Jonathan Cape, the publisher, had sneakily leased the novel’s rights to a publisher in France, leading to copies flying off the shelves in the wake of shock-horror publicity. The following obscenity trial ended in a verdict that demanded all copies of the story be destroyed, and the trial became the subject of much lampooning. An anonymously written parody, The Sink of Solitude, sided with Hall and Ellis in their description of homosexuality as innate, but was less kind to Hall and Ellis, characterised as a humourless martyr and a “psychopath” respectably. The messiah imagery used horrified Hall, even though Stephen describes herself at one point as “in some queer way she [is] Jesus”.
The Well of Loneliness isn’t exactly a masterpiece. It’s overlong, ploddingly plotted and often very dull. It’s not even the most interesting queer novel of the time (that honour goes to one of my all-time favourite novels, Orlando by Virginia Woolf) but its place in the history of a queer literary tradition cannot be understated. The story of Stephen is often an upsetting one – she never really finds happiness because there’s no room in society for someone like her – but it’s also an often moving plea for understanding. It’s one that places the blame firmly on society. After all, science is on the side of the inverts.
Hall may not have been able to give Stephen what was seen as a realistic happy ending but the stories inspired in the generations that followed could.

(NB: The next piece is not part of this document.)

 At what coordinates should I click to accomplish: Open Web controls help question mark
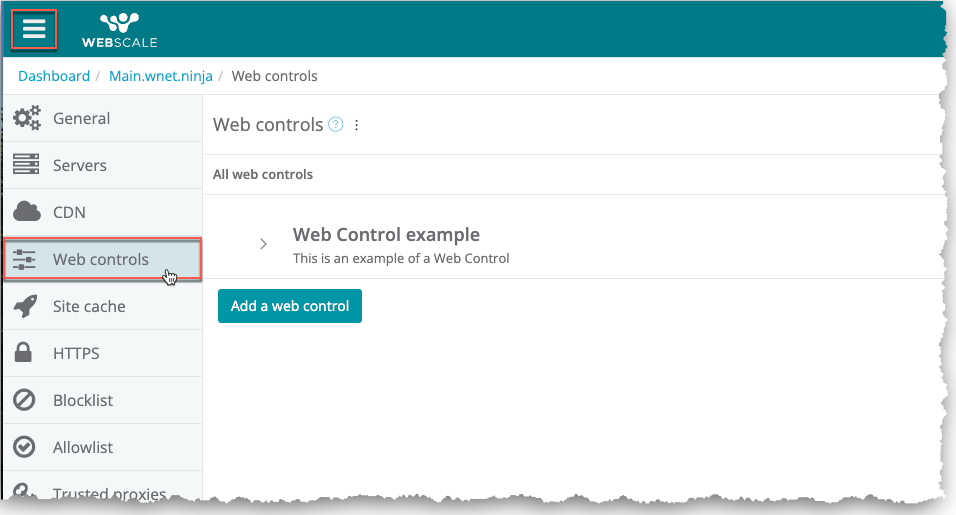(x=336, y=125)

Sarah Waters’s trilogy of lesbian centred Victorian fiction, beginning with Tipping The Velvet, end with the
inverts finding happiness, as many queer women of the time did. Waters has the luxury of writing in a time where understandings of gender and sexuality are more openly discussed and accepted (although not as much as we’d like to believe, if we’re being honest). She can go back into history and offer a representation of the past that deliberately opposes the heteronormative norm of the history books and most widely read stories of the time. She can pick up the long abandoned threads of queerness and give them their time to shine. Waters’ novel differs from her historical and literary influences, such as The Well of Loneliness, in that her contemporary insights of late 20th century lesbian life allow her to create a narrative that can allow its lesbian protagonist a happy ending. Where Hall’s novel worked to earn the sympathy of an audience with no understanding of homosexuality and the lesbian pulp novels bought into the expectations of popular culture, a conservative society and a largely heterosexual male reader base, Tipping the Velvet does not need to do this. The previous tone of pity and pleas turns to one of acceptance.
This is, admittedly, a relatively simple reading of a long and oft-ignored tradition I only have a limited knowledge of. I focused mainly on Hall, and Waters to a lesser extent, because it felt like coming full circle. The fourteen year old me read Tipping the Velvet, with no real understanding of a homophobic society and saw only a loving and complex relationship that just happened to be a queer one. The twenty one year old me read The Well of Loneliness, older and wiser and fully aware of how little I really knew. What I saw before me was the outlines of a tradition, one that had come to mean a lot to me and gave me a real sense of self. Everyone deserves their own history and culture.